Opinión

La bañera

Hoy me inspira el escribir un mueble, mueble objeto que se suelda a la casa incluso antes de que la cerradura de la puerta y que permanece posteriormente a nuestra vista toda la vida, porque si bien es posible que no se use cada día lo que es seguro es que la veamos siempre desde otro ‘objeto’ dentro del mismo habitáculo, que éste sí no puede dejar de utilizarse no una sino varias veces cada día, y si no es así es que pasa algo raro en nuestro cuerpo y hay que acudir raudos al médico que nos diagnostique el problema. Decido hacerlo, escribir sobre la bañera, estando en ella con los ojos cerrados de ensueño al escuchar un nuevo disco de Leonard Cohen, octogenario que es todo un símbolo para el respeto que todos debemos a nuestros mayores, sobre todo ahora que se están planteando en algún lugar, no me acuerdo cual pero no me extrañaría que fuera el nuestro, que ni siquiera puedan los mayores de setenta conducir automóviles, como si no hubiera posibilidad de testar la capacidad mediante test físicos cada cierto tiempo. ¡Mayor respeto, coño!, que por mucho que hayan prejubilado a miles de compatriotas a los cincuenta y cinco esto no quiere decir que la expectativa de vida en plenitud de facultades haya decrecido sino al contrario. Les decía que mojado por la voz del poeta al cantar su nueva música comencé a susurrar la letra que ahora escribo para aseverar que el placer máximo no depende sino de nosotros mismos y que no hay nada mejor que esos pequeños placeres, porque no nos vician ni tampoco nos hacen rehenes de ellos, tan sólo nos proporcionan puntos de conformidad con la vida, esos puntos suspensivos que nos dejan intuir un camino por delante donde otros pequeños placeres nos esperan.

Pues bien, uno de esos pequeños placeres que disfruto, cuando tengo algo de tiempo, es el que me proporciona precisamente la bañera; por supuesto, me refiero a la bañera llena de agua caliente. Y digo ‘la bañera’, en singular, porque si bien no es única y he probado otras que me han proporcionado parecido gustillo, cómo puede ser la de algún hotel, no hay ninguna como la mía, la más cercana, la que me da el calor justo que necesito en cada momento. Conozco sus grifos, el punto de presión que hace la espuma adecuada, su toque ideal de temperatura para la mejor densidad posible, el nivel calculado para mi cuerpo en clásico principio de Arquímedes. No es que sea una bañera de mármol, ni con chorros de jacuzzi, ni redonda o con formas distinguidas por oro o plata al gusto de horteras como aquel Roca de Marbella, no, que va, la mía es la misma de toda mi vida última, pues ha cumplido más de treinta años, la típica que ya no se pone por carencia de espacio o por ritmo de vida que impone la prisa contemporánea, aunque sea para quedarse después al quieto. Mi bañera me gusta porque es íntima, además de haberla compartido con todos mis hijos cuando no solo me dejaban sino les gustaba meterse en ella conmigo y jugábamos enjabonándonos. Por supuesto, de otras intimidades no voy a hablar, por razones obvias, pe- ro sí decir que la he compartido más íntimamente alguna vez con la persona que más quiero, y por ende así cómo no la voy a querer, ¡caramba!, a mi bañera.

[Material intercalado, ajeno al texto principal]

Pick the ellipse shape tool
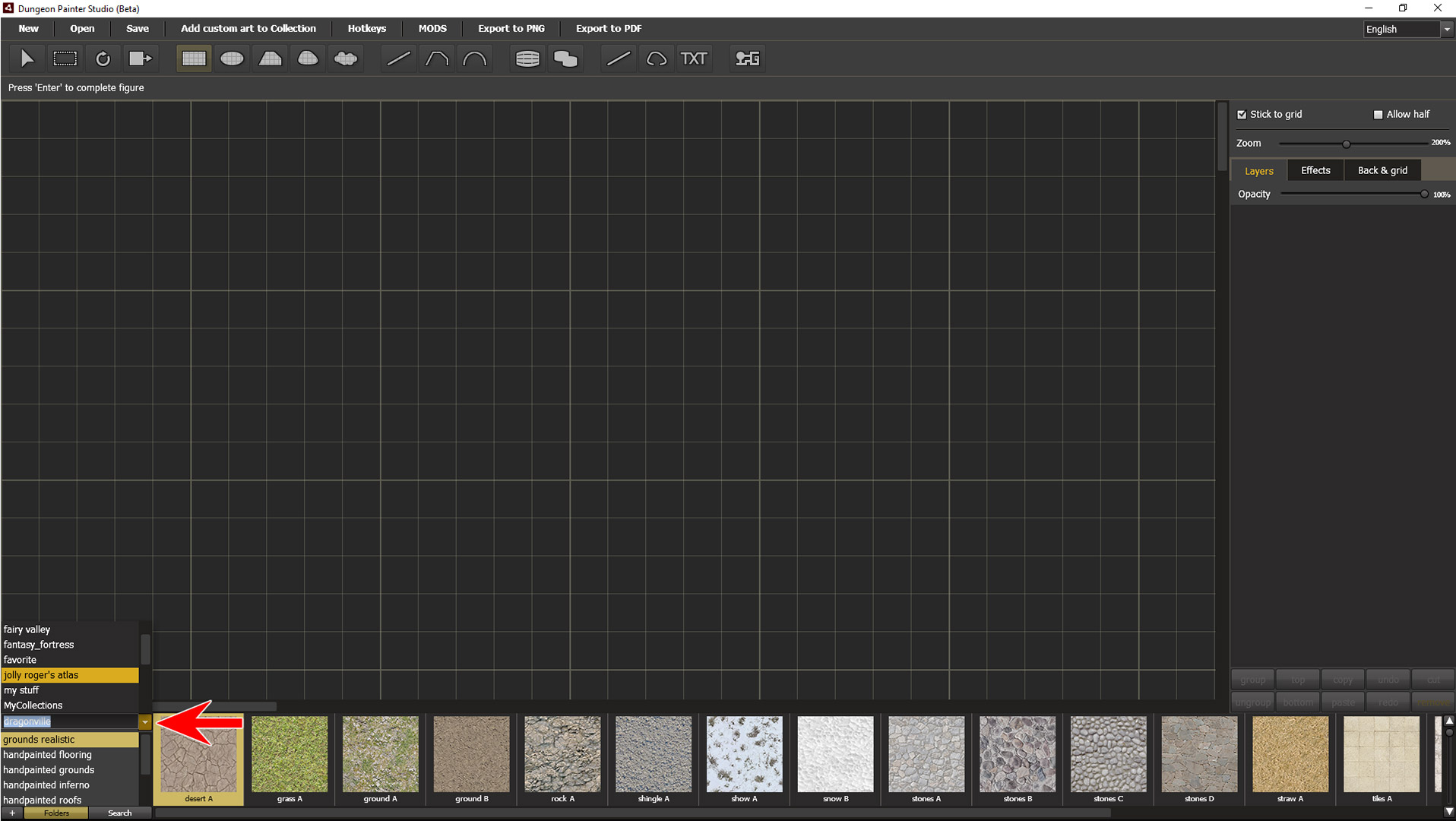The image size is (1456, 821). 232,59
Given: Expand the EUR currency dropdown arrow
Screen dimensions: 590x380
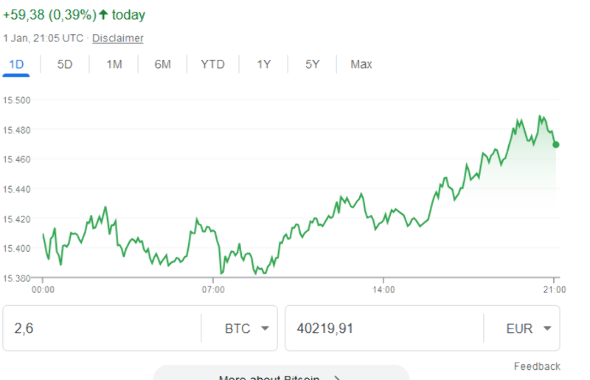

Pero también la bañera tuvo abuela o padres, y ahí la historia me cuenta bonitas ocasiones pasadas en la bañera de los años cincuenta cuando mi madre de rodillas nos frotaba la espalda de dos en dos a sus hijos, trayendo la tina llena de más agua caliente la buena de Adelina. Y cómo no recordar a mi padre dándose el mismo pequeño placer de bañarse los domingos por la mañana, antes de ir a misa, con toda la calma del festivo que no tenía el resto de la semana; para el buen hombre, antes de morir, fue una de las cosas por las que más suspiraba en aquella habitación de Intermedios dónde pasó su último mes de vida: un buen baño que le sacara todo el sudor del cuerpo lleno de dolor. Bañera 1- plato de ducha 0. Pequeños placeres que se agigantan todo lo que uno quiera, como quiero yo. Sigue so- nando Leonard Cohen en mi portátil mientras me seco.